The data shows that industry funds charged fees of 66 basis points on a member balance of $50,000 in 2004. However, this figure increased to 101 basis points in 2009, therefore running into a new retail price point.
In contrast, the study also indicated that the retail industry and platform providers have cut cost structures and established a new price point.
In 2009, the new generation retail price point ended up at 103 basis points.
"I think the only thing you can say here is 'oops'. I put it to you that this is not a good thing. This is a real problem and it's really quite a serious strategic mistake to have made. We've got here quite rapid price increases from a segmented market that is positioned on price," Tria Investment Partners managing partner Andrew Baker told delegates at the annual Wraps, Platforms and Masterfunds conference last week.

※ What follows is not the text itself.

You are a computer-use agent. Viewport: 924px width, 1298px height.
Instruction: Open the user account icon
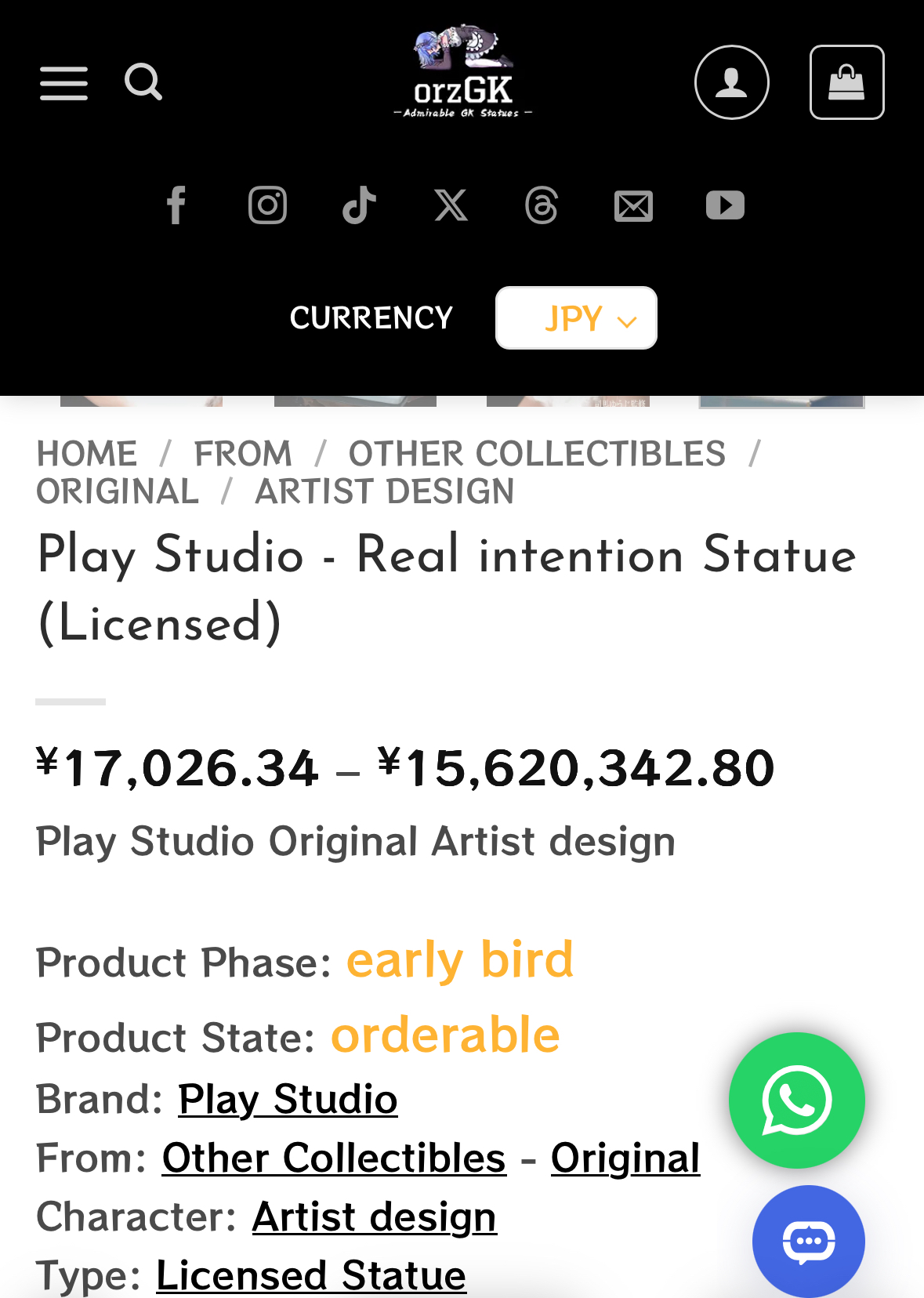click(x=731, y=82)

"Corporate master trusts have been very competitive for a long period of time, but this new price point which we see being dropped in is about 100 basis points.
"From our point of view, we've got some really interesting things going on in the market. It is absolutely game on."
Baker said the new retail price point being dropped in the market is very competitive.
"There has been a loss of cost discipline through the major competitor, which allows many more angles to be pursued," he said.
Baker said this also created some serious difficulties with the industry fund's fundamental value proposition.